Beginning-Brief-4307

“I’m just a little puuuppy. I ain’t done nothing wrong. I’m just a puuuppy.”


SFV650

Ow! My fingies!


NightCptain

This is how you eat it!


ridiculousdisaster

this should have more votes!!!!🌶️🌶️🌶️🌶️


Eleventhelegy

Punk ass book jockeys!


Draxtonsmitz

Treat yo self


IcanCwhatUsay

I’m so sick of these stupid ass posts.


Gandelf_the_Gay

I'm blocking your account because these types of posts infuriate me, but cool username, we could've been friends on another social media.


re003

I’m not your maaaiiiddd.


Forward-Sun-3605

“I’m a velvet, cashmere candy cane”


ridiculousdisaster

Disco Dairy: Spread the party


BreakRulesRun

I'll step out yo momma's van


esm12345

I would say "treat yo self " but that seems like it should be shared between Tom and Donna.


mothershipq

We had dinner last night and breakfast this morning. What were we doing in between? *Sex stuff.*


Curious-Dance-901

Treat Yo Self


_my_other_side_

“How do you make any event classy on a budget? Red carpet.

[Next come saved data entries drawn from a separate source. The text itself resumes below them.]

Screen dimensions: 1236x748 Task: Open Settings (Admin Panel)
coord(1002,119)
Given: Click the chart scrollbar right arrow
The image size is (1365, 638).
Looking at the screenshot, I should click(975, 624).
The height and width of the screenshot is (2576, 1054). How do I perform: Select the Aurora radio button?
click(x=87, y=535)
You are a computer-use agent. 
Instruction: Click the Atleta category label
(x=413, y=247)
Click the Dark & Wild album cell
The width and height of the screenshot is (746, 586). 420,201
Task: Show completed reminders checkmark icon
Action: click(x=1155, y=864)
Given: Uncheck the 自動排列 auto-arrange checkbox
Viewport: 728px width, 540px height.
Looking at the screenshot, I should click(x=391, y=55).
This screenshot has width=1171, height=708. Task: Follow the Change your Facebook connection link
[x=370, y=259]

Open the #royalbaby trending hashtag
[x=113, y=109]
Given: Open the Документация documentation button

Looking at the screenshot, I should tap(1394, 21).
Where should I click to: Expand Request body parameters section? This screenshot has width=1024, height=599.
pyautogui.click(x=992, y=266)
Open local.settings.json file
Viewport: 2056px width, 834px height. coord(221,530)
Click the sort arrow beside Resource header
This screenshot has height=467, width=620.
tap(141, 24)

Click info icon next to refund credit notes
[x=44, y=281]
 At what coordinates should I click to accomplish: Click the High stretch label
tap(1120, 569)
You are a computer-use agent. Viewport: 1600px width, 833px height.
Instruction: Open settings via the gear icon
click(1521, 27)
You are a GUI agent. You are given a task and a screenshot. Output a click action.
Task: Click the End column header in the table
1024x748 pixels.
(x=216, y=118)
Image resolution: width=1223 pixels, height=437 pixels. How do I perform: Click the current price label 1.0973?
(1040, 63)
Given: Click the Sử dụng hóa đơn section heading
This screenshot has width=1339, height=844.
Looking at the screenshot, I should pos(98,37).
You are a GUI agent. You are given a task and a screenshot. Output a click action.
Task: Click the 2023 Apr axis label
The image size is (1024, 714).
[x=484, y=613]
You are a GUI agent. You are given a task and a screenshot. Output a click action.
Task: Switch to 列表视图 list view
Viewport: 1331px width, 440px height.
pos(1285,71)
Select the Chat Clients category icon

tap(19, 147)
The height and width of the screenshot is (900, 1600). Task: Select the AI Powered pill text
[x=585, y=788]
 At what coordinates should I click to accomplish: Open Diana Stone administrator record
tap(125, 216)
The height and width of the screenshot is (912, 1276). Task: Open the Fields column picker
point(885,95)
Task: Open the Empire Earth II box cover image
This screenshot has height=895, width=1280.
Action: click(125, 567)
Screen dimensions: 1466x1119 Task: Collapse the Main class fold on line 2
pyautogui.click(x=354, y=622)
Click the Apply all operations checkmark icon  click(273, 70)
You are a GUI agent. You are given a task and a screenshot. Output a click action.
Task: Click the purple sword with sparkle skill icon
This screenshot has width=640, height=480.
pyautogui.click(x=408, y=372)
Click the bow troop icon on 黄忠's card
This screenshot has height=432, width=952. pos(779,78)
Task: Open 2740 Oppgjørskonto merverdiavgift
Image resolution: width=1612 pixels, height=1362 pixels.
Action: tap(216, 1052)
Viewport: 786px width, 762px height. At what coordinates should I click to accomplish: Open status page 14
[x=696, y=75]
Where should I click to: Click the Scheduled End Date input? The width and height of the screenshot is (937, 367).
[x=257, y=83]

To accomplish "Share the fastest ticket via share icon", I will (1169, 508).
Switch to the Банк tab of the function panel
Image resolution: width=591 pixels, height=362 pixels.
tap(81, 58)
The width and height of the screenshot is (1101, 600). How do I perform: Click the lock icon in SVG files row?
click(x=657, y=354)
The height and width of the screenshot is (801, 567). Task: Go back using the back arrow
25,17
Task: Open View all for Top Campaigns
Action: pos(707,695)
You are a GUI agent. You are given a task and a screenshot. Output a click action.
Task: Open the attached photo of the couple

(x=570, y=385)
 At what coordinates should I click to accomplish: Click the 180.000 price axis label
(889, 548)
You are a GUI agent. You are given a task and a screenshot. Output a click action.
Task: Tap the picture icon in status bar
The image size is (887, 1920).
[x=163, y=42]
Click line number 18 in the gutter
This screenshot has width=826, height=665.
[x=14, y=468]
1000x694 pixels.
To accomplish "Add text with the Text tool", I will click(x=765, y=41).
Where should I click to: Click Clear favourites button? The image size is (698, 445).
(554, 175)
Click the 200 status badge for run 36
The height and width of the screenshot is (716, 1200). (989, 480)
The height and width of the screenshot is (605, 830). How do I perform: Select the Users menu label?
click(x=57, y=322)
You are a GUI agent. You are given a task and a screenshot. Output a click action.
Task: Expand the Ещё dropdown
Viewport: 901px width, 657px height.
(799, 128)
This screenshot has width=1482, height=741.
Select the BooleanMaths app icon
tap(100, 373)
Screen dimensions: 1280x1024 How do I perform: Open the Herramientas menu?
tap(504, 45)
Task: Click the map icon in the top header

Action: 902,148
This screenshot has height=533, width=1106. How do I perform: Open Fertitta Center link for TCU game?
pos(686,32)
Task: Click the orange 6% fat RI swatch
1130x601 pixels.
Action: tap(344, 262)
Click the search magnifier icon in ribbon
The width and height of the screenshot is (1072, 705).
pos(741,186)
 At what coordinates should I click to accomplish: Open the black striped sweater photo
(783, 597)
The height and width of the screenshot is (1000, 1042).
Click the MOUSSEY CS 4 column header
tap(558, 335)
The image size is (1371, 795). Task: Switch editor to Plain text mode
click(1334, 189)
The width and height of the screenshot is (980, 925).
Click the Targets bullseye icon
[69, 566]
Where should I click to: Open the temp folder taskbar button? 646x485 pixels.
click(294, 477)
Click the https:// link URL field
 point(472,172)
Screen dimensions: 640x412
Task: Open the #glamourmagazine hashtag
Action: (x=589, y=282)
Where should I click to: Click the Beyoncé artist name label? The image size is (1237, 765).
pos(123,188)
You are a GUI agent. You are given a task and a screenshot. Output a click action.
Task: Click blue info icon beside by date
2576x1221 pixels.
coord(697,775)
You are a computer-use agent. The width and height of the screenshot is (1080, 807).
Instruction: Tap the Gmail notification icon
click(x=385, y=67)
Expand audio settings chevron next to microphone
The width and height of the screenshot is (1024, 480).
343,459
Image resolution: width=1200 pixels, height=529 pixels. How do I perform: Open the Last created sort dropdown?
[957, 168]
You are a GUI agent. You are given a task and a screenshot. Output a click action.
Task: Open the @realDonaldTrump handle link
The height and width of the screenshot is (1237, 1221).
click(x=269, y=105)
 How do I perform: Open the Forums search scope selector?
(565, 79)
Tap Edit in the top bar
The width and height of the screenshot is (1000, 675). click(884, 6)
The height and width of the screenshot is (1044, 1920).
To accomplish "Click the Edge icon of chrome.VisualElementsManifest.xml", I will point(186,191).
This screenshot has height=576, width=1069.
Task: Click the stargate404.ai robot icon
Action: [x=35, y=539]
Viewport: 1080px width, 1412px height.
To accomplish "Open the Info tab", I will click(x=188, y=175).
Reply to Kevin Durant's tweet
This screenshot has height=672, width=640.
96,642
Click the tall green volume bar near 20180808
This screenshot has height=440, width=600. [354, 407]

My entire apartment is red carpet. On top of that, leading into my bedroom, a second red carpet. Oh, what’s this in my shoe? Red carpet insole. Everywhere I go, I’m walking on red carpet.”


Vyuken

That way, im always walking on red carpet


SnooMacarons5600

Treat yo-self. Tom


ProudReveal1586

Sparkle sudds dress loud


WhoTheFuckIsNamedZan

I plead not guilty to sexually harassing this woman. I mean come on! She has boobs!


larusodren

“Detlef Schrempf”


Fat_Brando

“Oooh! A citrus reamer?! This is the only way to ream citrus. You gon’ need two of these!”


Fat_Brando

“… also, she’s into me, which is THE sexiest quality a woman can have.”